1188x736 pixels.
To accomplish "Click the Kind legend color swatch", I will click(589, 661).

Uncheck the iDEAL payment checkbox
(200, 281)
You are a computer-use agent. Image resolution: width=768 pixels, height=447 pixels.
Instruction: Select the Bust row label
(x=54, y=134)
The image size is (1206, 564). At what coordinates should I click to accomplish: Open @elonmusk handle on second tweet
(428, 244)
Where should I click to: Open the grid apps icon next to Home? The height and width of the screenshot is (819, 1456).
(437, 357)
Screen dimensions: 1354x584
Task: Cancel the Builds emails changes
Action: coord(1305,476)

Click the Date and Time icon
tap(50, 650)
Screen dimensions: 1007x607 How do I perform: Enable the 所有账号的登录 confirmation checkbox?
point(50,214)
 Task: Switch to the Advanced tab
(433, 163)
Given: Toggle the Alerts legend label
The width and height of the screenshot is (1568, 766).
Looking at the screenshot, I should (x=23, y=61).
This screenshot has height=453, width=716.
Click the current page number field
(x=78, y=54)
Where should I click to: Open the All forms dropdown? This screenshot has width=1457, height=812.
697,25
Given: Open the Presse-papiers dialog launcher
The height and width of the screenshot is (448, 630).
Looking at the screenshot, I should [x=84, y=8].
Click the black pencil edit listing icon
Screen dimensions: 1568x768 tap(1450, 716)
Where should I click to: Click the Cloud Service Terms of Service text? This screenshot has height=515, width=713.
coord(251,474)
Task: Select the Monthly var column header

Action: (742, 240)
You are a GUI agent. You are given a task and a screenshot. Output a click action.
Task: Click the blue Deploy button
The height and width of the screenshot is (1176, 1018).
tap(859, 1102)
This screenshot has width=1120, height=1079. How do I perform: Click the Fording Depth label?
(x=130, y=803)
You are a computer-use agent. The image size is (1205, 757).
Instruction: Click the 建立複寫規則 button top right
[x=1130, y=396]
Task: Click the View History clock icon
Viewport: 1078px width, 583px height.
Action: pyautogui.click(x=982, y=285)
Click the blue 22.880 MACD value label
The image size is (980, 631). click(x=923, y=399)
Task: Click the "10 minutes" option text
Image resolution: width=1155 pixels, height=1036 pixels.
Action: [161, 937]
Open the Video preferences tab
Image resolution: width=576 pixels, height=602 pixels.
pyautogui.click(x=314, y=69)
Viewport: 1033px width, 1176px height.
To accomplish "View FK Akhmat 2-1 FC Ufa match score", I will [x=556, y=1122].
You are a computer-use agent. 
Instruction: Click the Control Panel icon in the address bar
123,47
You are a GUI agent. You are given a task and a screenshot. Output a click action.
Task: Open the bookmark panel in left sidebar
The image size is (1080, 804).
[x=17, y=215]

→ **Your task**
Begin at the first line of the material and transcribe each line exactly. End with the line containing "Given: Open the", and give nothing else.

→ **Worked solution**
1188x736 pixels.
To accomplish "Click the Kind legend color swatch", I will click(589, 661).

Uncheck the iDEAL payment checkbox
(200, 281)
You are a computer-use agent. Image resolution: width=768 pixels, height=447 pixels.
Instruction: Select the Bust row label
(x=54, y=134)
The image size is (1206, 564). At what coordinates should I click to accomplish: Open @elonmusk handle on second tweet
(428, 244)
Where should I click to: Open the grid apps icon next to Home? The height and width of the screenshot is (819, 1456).
(437, 357)
Screen dimensions: 1354x584
Task: Cancel the Builds emails changes
Action: coord(1305,476)

Click the Date and Time icon
tap(50, 650)
Screen dimensions: 1007x607 How do I perform: Enable the 所有账号的登录 confirmation checkbox?
point(50,214)
 Task: Switch to the Advanced tab
(433, 163)
Given: Toggle the Alerts legend label
The width and height of the screenshot is (1568, 766).
Looking at the screenshot, I should (x=23, y=61).
This screenshot has height=453, width=716.
Click the current page number field
(x=78, y=54)
Where should I click to: Open the All forms dropdown? This screenshot has width=1457, height=812.
697,25
Given: Open the Presse-papiers dialog launcher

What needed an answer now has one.